Exercise prompt :: When you copy from the entries that follow, take only the lines from the one with "[Main Menu] (16, 24)" down to the one with "Image resolution: width=453, height=2576.", keeping both ends and dropping every picture.

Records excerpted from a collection
* * * *

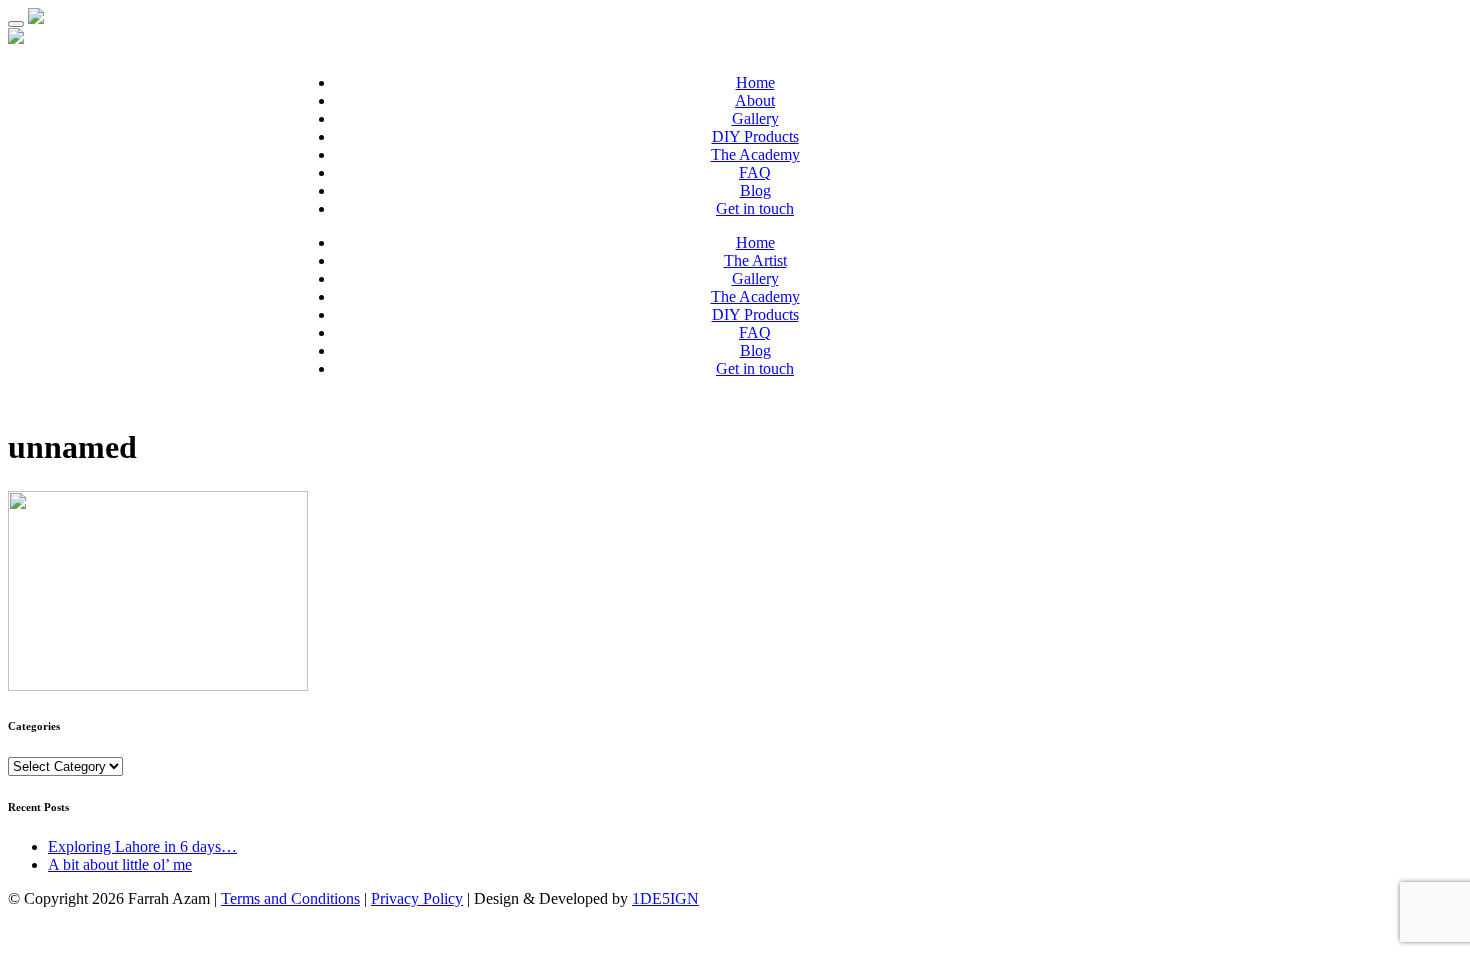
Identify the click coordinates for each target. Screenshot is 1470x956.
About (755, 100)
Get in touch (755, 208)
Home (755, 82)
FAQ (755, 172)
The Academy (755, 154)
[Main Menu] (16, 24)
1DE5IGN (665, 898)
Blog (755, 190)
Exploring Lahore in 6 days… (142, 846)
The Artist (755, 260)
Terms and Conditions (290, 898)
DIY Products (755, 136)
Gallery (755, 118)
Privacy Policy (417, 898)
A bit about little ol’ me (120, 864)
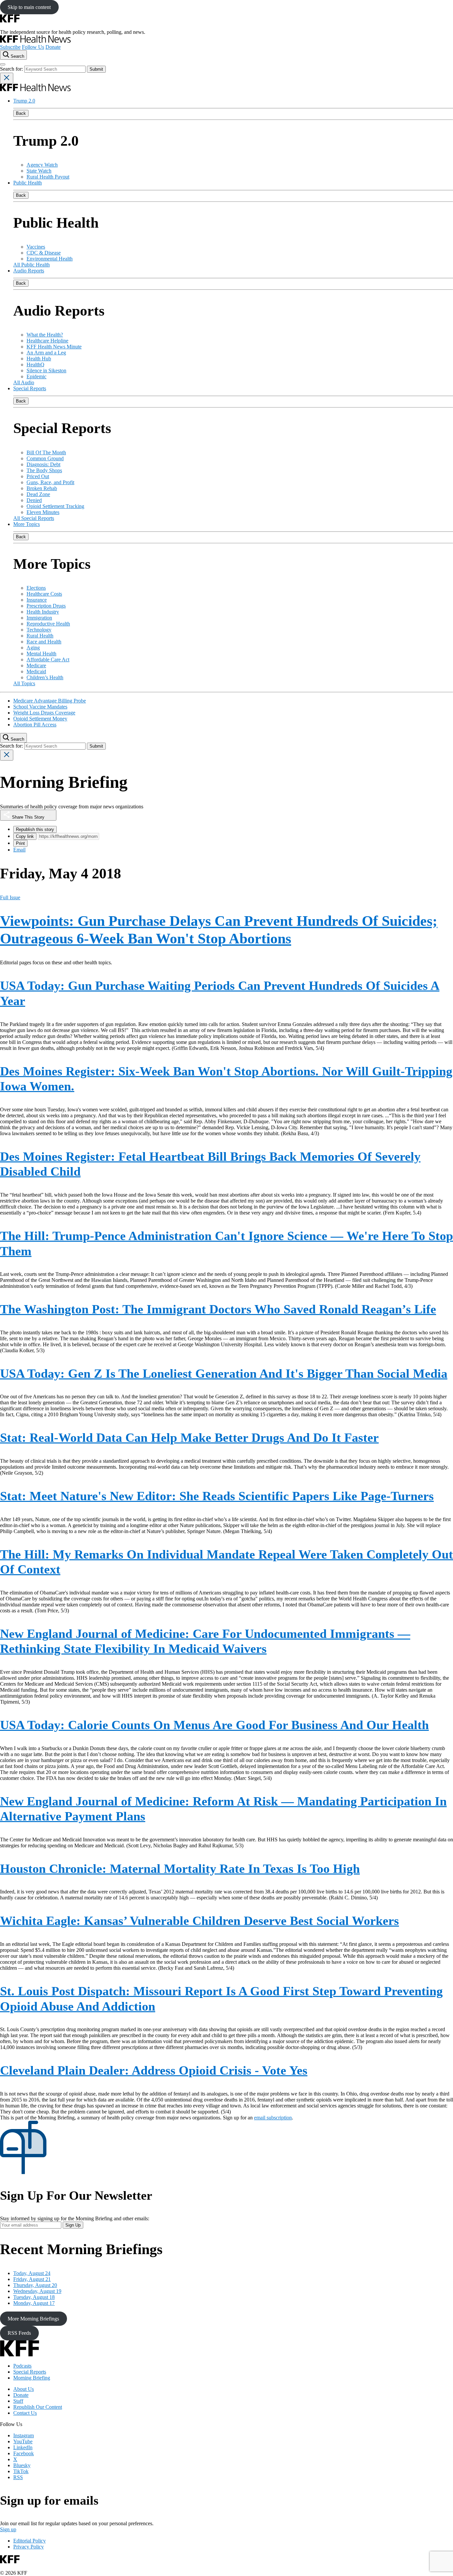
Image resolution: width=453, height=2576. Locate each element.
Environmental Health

* * * *

Reply ::
[Main Menu] (16, 24)
1DE5IGN (665, 898)
Blog (755, 190)
Exploring Lahore in 6 days… (142, 846)
The Artist (755, 260)
Terms and Conditions (290, 898)
DIY Products (755, 136)
Gallery (755, 118)
Privacy Policy (417, 898)
A bit about little ol’ me (120, 864)
Image resolution: width=453, height=2576. Locate each element.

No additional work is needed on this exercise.